Remember Altagracia?
En la numerosa penumbra, el desconocido
se creerá en su ciudad
y lo sorprenderá salir a otra,
de otro lenguaje y de otro cielo.
In the numerous darkness, the foreigner
will believe himself in his city
and it will stupefy him to find another,
from a different language and a different sky.
Jorge Luis Borges
q
Condega Town
“a stream
runs through my mind
amber honey and beeswax
coat my mouth”
Richard Weakley, “A Stream Through the Mind”
ach time I went to buy tortillas, I repeated in my mind the recommendations of my mother, “One peso or tortillas, and come back quickly, I don’t want you to stay playing on the streets”. But after a while I only remembered the first part, so on my way back, since I had to walk by the plaza, where everyday the boys of my town were playing with spin tops and flying kites, crossing it was like a torture to me.
I would approach the guy who had the highest kite and ask him to lend it to me for a moment, because it was cool. I remember the feeling of the rope between my fingers, the wind pulling me, suddenly it starts to fall, “pull it! Pull it! You dummy!” and I pull, I give some rope, pull again, until it reaches the desired height.
In the distance I see my cousin approaching, waving his hands, snapping his fingers, announcing a storm, “you son of a gun, they’re gonna kill you this time, your mother says it was an hour ago she sent you for the tortillas!”
My face blushes hot, my body itches all over, I’m back to reality in a shock, cold air running through my lungs. I pick up the tortillas from the ground, clean the few that fell off the napkin...

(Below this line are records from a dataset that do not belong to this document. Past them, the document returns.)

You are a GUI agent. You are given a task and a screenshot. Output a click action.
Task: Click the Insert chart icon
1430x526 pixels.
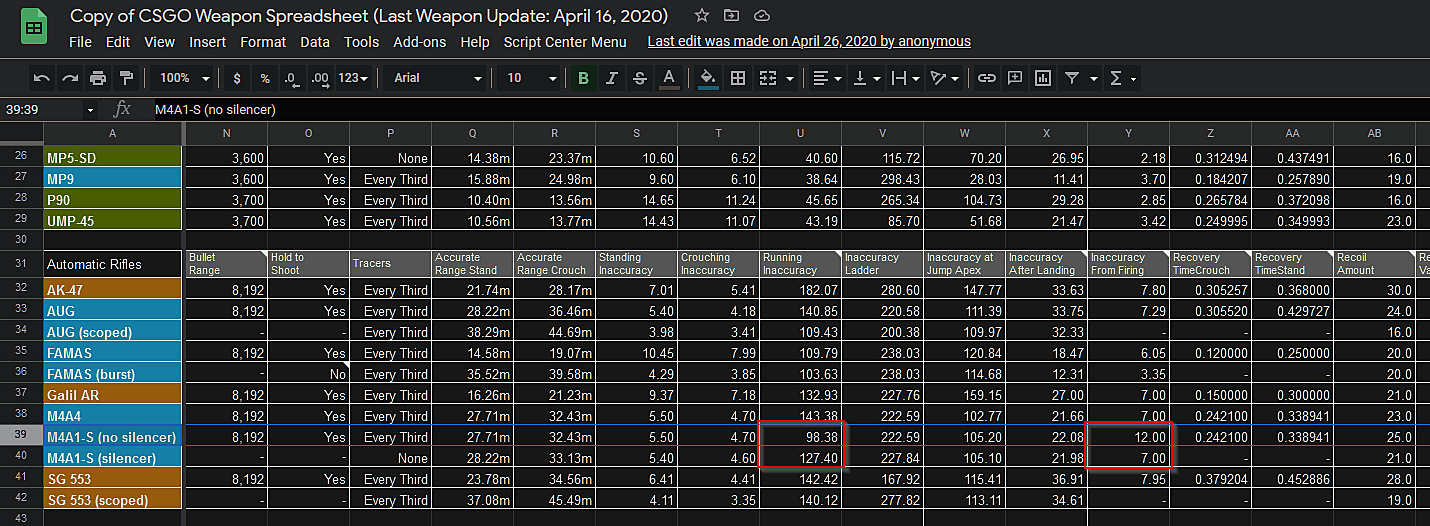click(x=1043, y=78)
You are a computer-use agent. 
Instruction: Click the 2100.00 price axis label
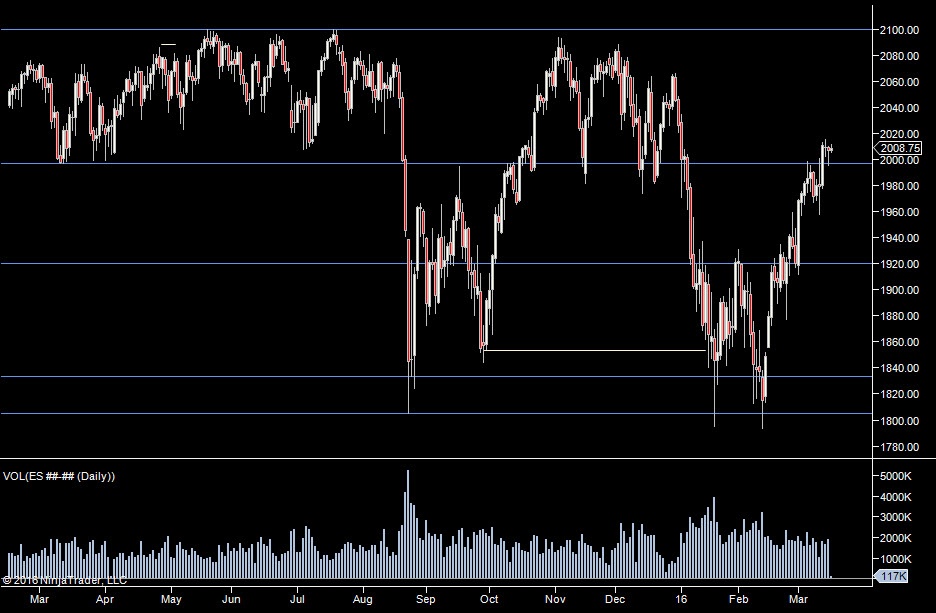(899, 30)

Back home a different world awaits me, yells, spanks, weeping, “don’t cry mister, don’t cry!” a gnarl in my throat, tears... but I don’t cry.
- - -
Bread Man
When I was a child, days began at eight or nine in the morning. I was still too young for school, so I enjoyed the luxury of waking up late. When I started elementary school though, it was a different story. I had to ride public buses for an hour before arriving at school. I used to get up so early, at about six a.m. It was then that I saw him for the first time.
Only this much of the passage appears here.